Pol Espargaro: "Befinden uns in einer besseren Situation als in Jerez" © Tech 3

Valentino Rossi verdrängt den MotoGP-Rookie kurz vor dem Ende des zweiten Trainings in Le Mans aus den Top 10 - Muss sich Espargaro nun über das Q1 qualifizieren?

Das Rennwochenende in Frankreich begann für Pol Espargaro vielversprechend. Im ersten Freien Training fuhr der Tech-3-Yamaha-Pilot ordentliche Rundenzeiten und lag in den Top 10. Am Nachmittag wollte sich der Spanier in den Top 10 halten, um eine gute Ausgangssituation für das dritte Freie Training am Samstagvormittag zu haben. Doch Valentino Rossi kickte seinen Markenkollegen kurz vor dem Ende des zweiten Freien Trainings von Platz zehn.

"Unterm Strich war es ein guter Tag. Am Morgen hatten wir einen sehr guten Start ins Wochenende. Nach dem zweiten Freien Training muss ich festhalten, dass ich mit unserem Rhythmus sehr zufrieden bin", berichtet Espargaro, der am Freitag 45 Runden absolvierte. "Wir verwendeten in der kompletten Session den gleichen Vorderreifen und konnten unsere Rundenzeiten am Ende weiter verbessern."

"Wir probierten verschiedene Geometrien, doch das lief nicht nach Plan. Deswegen kehrten wir zu unsere Einstellung vom Morgen zurück und konnten uns weiter steigern. Das schenkt mir Zuversicht für Samstag. Ich denke, wir befinden uns in einer besseren Situation als in Jerez", bemerkt der Moto2-Weltmeister, der als WM-Zehnter nach Frankreich reiste und bisher einige Höhen und Tiefen erleben musste.
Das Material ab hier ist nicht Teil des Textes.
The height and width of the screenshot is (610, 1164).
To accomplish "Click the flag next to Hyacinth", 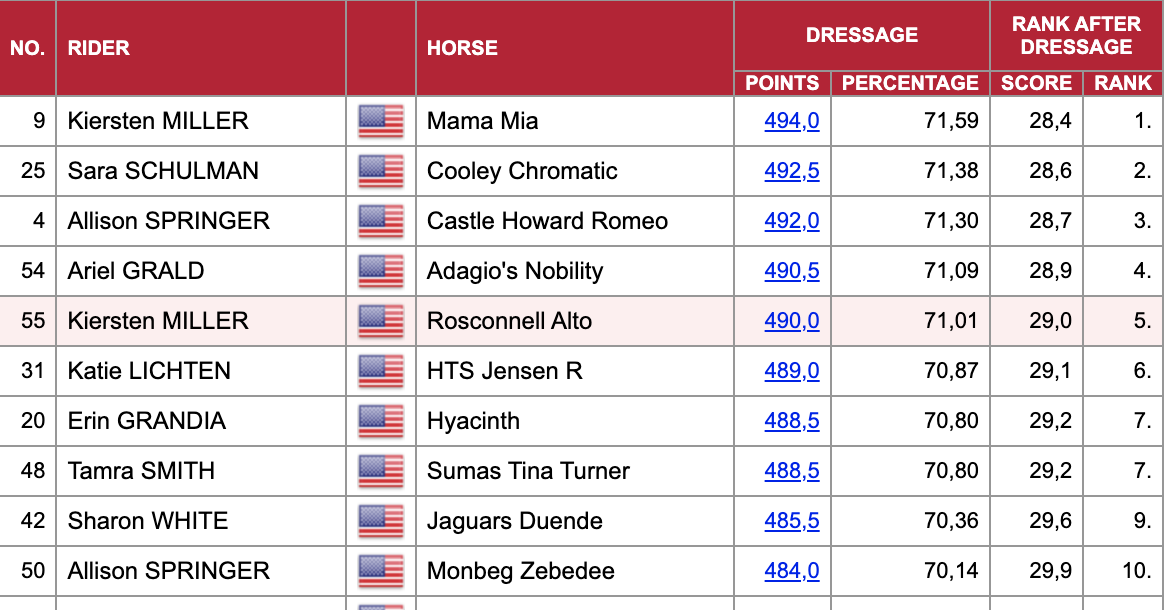I will click(381, 421).
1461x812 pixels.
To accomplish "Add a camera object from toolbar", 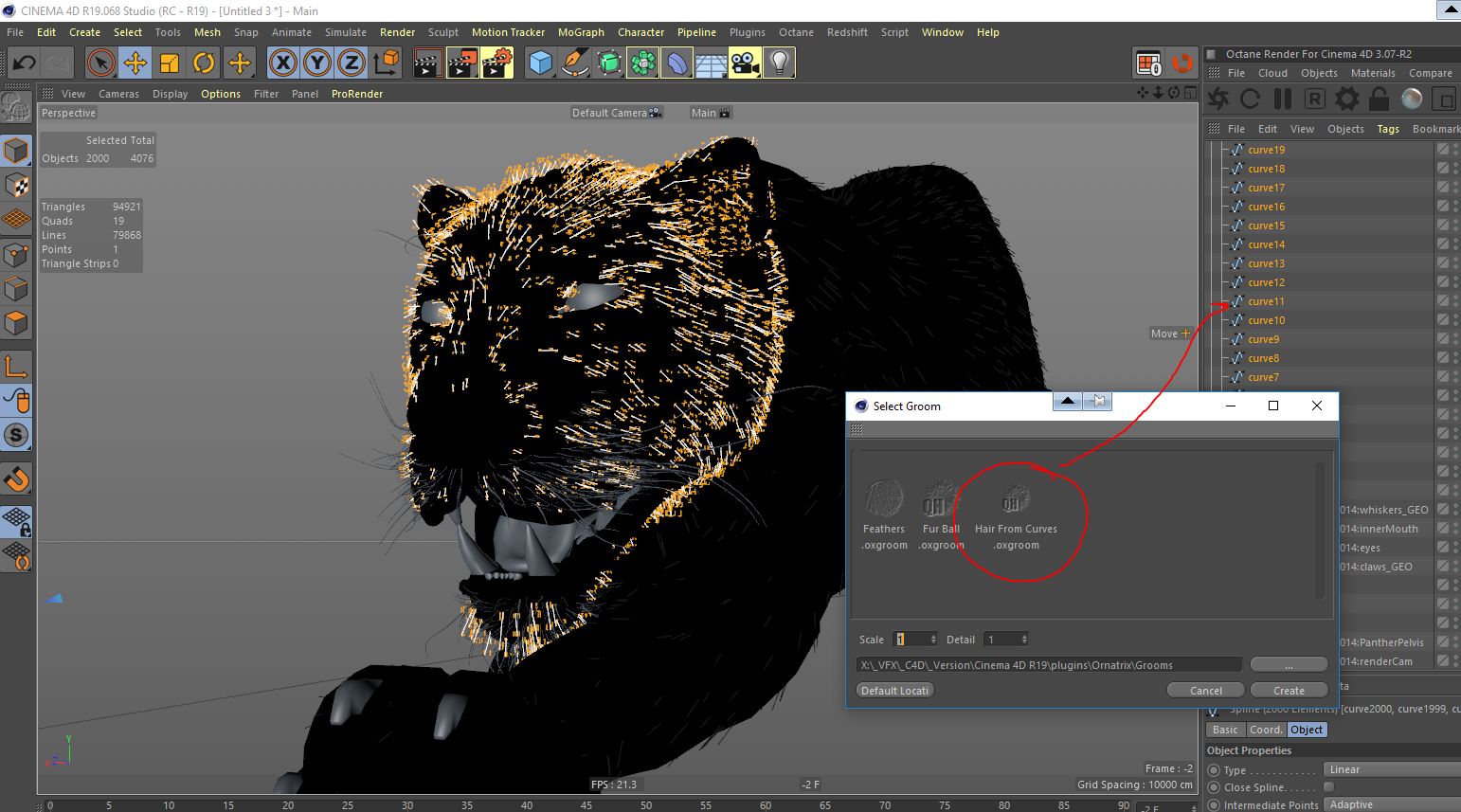I will tap(745, 63).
"Mein Start in der MotoGP war nicht einfach. Im Wintertest wirkte das Rennen einfacher zu fahren, aber am Renntag ist alles schwieriger. Alle Fahrer machen Fortschritte und ich liege zurück. Ich muss im Training eine gute Rennabstimmung finden. Ich muss weiterarbeiten und lernen", erklärt Espargaro selbstkritisch. Ist das Abenteuer MotoGP schwieriger als erwartet? "Es ist nicht schwieriger als erwartet", betont er. "Wenn ich die Rundenzeiten mit dem Vorjahr vergleiche, dann bin ich eigentlich näher dran. Diese Klasse ist aber hart. Mein Ziel ist es, weiterzulernen. Ich darf mich nicht verletzen, denn das wären Rückschritte. Ich glaube, wir sind auf einem guten Weg."

"Es ist schwierig, seinen Fahrstil umzustellen. Man muss sich nur Jorge und Valentino ansehen, obwohl es auch bei ihnen Unterschiede gibt. Jorge fährt unglaublich sauber. Er sieht nicht schnell aus, ist es aber. Ich kämpfe derzeit mit dem Motorrad und weiß, dass das nicht der schnellste Weg mit der Yamaha ist. Ich lerne noch und muss ruhig bleiben. In einigen Kurven bin ich gut. Dann habe ich eine gute Rundenzeit, aber in der nächsten Runde mach ich viele Fehler. Ich lerne", so Espargaro.